▶ [Instructions]
(1) Can you restate the paragraph in the moral licensing text that begins "It's called moral licensing" more briefly, keeping its main facts?
(2) Do these statements agree with the moral licensing text? Answer yes or no for each and quote the deciding words.
(a) Gretchen Rubin is the author of The Happiness Project.
(b) Moral licensing is a recent idea that began online.
(c) Rubin gave her remarks to the New York Times.
(3) Could you carry on the piece about moral licensing from its last sentence?

▶ [Text segment]
----

Think of yourself on your worst behavior: did you construct an elaborate narrative to justify it? Probably. But that narrative is bullshit. The real thing holding us back from growth and genuine happiness is not life in all its absurd, hard, meaningless glory. It's our own series of bullshit loopholes that keep us entrenched in bad habits, and maybe will forever.
It's called moral licensing. The idea is popping up a lot lately online, but its premise, the logic of bullshit, is as old as Father Time: It's the idea that because you've done some little bit of good earlier, you are allowed to misbehave a little or do something "bad" later, as if it somehow cancels the other thing out and makes it OK when in fact it is not, and total bullshit.
Everyone does this, whether about cake or exercise or spending habits or personal grooming or murder. "I can wolf down this entire pizza right now because this morning I only had a bowl of chia seeds soaked in fermented soy." (I don't know your life.) "I can park in this handicapped spot because I just gave money to a homeless guy." "I did my taxes early so I can shoot that guy who farted on the subway." And so on.
We use a number of loopholes to justify all kinds of things that go deliberately against our stated goals or values. We are, as many of you may have suspected since birth, totally and utterly full of shit. And it is all on us, and it is backed up by writers, philosophers, researchers, scientists, your exes, and everyone who has ever known you.
Author Gretchen Rubin, who wrote Better Than Before and The Happiness Project, told the LA Times that the major impediment to happiness is the sheer scale of mental magic people invent so as to not have to change or grow or do a single thing differently than the day before, no matter what they just promised they would change about.

----

▶ [Data extract]
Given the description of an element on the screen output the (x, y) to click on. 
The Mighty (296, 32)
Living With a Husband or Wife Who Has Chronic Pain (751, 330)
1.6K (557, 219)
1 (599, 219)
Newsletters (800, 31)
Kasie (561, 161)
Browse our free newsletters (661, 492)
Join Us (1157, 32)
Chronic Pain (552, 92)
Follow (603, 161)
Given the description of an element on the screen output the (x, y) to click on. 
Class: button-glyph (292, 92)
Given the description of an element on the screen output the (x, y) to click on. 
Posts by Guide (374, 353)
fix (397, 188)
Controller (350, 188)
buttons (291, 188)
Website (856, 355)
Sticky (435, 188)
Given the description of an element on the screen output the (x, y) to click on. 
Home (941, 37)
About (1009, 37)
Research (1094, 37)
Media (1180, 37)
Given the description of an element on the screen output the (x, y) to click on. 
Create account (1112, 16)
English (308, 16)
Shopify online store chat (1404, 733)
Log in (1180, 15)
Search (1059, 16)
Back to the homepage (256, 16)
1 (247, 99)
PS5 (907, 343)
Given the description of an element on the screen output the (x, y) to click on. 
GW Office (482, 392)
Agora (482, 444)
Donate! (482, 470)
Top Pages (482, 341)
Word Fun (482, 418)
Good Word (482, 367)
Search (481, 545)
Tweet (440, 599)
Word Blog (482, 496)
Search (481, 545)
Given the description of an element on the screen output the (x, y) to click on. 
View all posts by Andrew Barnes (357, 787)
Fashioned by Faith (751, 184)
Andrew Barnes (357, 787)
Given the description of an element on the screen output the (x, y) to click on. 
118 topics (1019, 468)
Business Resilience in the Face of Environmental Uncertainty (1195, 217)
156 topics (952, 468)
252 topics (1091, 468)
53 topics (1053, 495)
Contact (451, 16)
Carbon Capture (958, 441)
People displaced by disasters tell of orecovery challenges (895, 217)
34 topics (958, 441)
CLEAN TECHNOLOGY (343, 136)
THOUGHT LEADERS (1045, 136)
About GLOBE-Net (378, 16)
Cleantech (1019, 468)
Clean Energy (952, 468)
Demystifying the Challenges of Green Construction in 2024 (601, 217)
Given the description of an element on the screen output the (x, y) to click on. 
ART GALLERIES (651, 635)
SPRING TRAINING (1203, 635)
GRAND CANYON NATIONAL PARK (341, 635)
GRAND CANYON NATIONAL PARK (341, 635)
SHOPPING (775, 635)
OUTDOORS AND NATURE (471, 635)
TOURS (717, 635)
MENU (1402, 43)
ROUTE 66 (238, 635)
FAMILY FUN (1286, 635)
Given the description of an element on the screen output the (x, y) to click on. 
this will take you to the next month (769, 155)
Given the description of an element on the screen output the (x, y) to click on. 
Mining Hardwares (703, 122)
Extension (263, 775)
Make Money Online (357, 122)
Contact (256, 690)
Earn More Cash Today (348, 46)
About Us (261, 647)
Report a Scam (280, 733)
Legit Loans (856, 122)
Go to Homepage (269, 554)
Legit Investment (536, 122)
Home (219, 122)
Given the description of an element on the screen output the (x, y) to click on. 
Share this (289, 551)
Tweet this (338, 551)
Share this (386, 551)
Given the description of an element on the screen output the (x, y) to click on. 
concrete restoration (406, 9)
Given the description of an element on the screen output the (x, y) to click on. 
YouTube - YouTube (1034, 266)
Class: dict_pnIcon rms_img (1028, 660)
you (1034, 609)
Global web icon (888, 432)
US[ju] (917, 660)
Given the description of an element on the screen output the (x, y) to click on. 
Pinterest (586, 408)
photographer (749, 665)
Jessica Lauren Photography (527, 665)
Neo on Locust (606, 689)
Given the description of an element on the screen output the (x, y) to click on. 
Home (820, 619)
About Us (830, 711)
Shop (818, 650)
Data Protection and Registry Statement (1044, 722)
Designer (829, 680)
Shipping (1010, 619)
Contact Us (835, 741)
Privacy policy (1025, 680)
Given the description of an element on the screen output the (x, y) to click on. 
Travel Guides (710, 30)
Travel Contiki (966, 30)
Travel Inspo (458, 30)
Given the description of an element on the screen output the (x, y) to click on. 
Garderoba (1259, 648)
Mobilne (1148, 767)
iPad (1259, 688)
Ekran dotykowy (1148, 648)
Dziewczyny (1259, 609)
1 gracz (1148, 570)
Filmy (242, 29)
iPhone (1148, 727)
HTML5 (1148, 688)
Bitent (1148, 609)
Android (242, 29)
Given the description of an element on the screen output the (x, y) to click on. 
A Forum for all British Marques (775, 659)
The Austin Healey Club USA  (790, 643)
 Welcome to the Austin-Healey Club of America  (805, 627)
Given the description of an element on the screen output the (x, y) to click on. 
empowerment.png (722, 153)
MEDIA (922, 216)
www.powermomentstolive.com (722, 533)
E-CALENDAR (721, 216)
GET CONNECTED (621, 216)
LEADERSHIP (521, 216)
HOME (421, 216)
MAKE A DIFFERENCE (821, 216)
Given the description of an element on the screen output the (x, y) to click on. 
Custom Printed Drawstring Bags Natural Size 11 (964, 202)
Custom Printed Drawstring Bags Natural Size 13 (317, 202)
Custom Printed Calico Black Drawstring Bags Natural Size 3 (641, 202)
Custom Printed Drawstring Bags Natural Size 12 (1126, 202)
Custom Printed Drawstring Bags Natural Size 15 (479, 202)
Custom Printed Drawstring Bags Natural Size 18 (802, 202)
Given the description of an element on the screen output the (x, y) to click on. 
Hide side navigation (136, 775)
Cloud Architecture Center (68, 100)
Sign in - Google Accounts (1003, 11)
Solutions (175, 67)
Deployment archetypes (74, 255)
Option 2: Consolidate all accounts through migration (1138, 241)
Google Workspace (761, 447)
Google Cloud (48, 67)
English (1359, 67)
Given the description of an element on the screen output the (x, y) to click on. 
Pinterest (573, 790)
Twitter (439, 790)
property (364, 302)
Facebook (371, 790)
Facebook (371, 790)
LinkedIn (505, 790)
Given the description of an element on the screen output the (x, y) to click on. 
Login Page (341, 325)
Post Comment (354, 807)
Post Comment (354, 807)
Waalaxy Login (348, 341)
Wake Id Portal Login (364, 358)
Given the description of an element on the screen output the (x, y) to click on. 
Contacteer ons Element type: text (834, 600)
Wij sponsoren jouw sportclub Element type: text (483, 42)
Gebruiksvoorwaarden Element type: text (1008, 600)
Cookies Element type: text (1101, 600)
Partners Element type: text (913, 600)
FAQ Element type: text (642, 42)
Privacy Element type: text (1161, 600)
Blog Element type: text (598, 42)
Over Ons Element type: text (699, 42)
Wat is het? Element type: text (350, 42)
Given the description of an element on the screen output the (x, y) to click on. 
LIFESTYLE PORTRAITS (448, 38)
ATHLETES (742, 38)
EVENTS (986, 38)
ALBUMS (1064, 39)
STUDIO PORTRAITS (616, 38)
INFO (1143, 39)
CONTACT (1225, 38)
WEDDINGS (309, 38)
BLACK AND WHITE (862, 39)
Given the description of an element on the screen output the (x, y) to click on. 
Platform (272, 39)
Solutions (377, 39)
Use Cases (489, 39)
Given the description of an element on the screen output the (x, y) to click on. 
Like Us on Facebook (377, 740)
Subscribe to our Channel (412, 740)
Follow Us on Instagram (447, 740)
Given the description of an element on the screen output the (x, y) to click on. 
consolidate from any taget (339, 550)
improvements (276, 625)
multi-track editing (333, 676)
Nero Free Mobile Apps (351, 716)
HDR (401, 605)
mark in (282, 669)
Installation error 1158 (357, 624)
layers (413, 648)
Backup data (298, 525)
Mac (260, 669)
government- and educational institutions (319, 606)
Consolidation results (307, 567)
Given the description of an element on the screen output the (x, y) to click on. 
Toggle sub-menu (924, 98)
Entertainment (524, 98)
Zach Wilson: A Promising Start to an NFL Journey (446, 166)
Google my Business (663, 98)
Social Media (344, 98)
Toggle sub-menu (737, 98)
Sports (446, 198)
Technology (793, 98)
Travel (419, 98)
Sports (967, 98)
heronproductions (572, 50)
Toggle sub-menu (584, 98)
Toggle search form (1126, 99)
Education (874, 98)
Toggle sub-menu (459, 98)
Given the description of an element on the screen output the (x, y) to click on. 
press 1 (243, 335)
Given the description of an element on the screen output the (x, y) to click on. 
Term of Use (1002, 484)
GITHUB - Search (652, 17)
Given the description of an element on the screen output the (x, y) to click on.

----

▶ [Exercise responses]
(1) Moral licensing is a much-discussed idea that is actually very old. It holds that doing a bit of good earlier entitles you to misbehave later, as if the good cancels out the bad. It does not.

(2)
(a) Yes: "Author Gretchen Rubin, who wrote Better Than Before and The Happiness Project"
(b) No: "its premise, the logic of bullshit, is as old as Father Time"
(c) No: "told the LA Times"

(3)
David Levine writes:
Rubin says often the reasons why people fail — even at major efforts such as diet or exercise — is not a matter of willpower but a product of almost magical thinking, searching for and finding loopholes, those justifications that will excuse us from maintaining this particular habit in this particular situation.
This doesn't only pertain to the old sleight of hand with diet and exercise or otherwise minor ethical considerations. A Business Insider piece from July of this year looked at the more insidious effects of all this mental magic. Drake Baer wrote:
For example, researchers have found that people are more willing to express prejudiced attitudes when their past behavior has established them as non-prejudiced; affirming a moral identity can lead people to feel licensed to act immorally; and that people are more likely to cheat and steal after purchasing green products as opposed to conventional products.
Yikes indeed, at least right now while I'm having Fair Trade coffee.
Back at the LA Times, Rubin tells Levine 10 of the most common loopholes people use to avoid change and therefore happiness. And now ye shall look into the river of difficult truth and behold thine self:
False choice loophole: "I can't do this because I'm so busy doing that."
You're in sweatpants watching Rhoda.
Moral licensing loophole: "I've been so good, it's OK for me to do this."
One kale smoothie today, 12 Toaster Strudels tomorrow.
Tomorrow loophole: "It's OK to skip today because I'm going to do this tomorrow."
Trivia tonight, floss two teeth later.
Lack-of-control loophole: "I can't help myself."
Literally the only reason a baby poops her diaper.
Planning-to-fail loophole: "I'll just check my email quickly before I go to the gym … oops, I don't have time to go to the gym, after all." Or, "I'm not going to eat anything more tonight, but I'll go into the kitchen and look in the freezer. Just curious."
Hey, before you hit the town tonight to finally get back out there and meet new people you should probably check what's on YouPorn first.
This-doesn't-count loophole: "I'm on vacation." "I'm sick." "It's the weekend."
"It's not illegal, just frowned upon."
Questionable-assumption loophole: "It's not a proper dinner without wine."
"It's not a Friday night without some molly, your ex boyfriend and a really awkard surprise handjob designed to get him back."
Concern-for-others loophole: "I can't do this because it might make other people uncomfortable."
You've always hated Sheila.
Fake self-actualization loophole: "You only live once! Embrace the moment!"
Get it tattooed over the dolphin on your ankle.
One-time loophole: "What difference does it make if I break my habit this one time?"
Dunno, how different does literally every day of your sucky life look? Not very different. It's fine. Don't go changin'. It's probably not going to work anyway.
No really. Don't go changin'.
GIF by Tara Jacoby.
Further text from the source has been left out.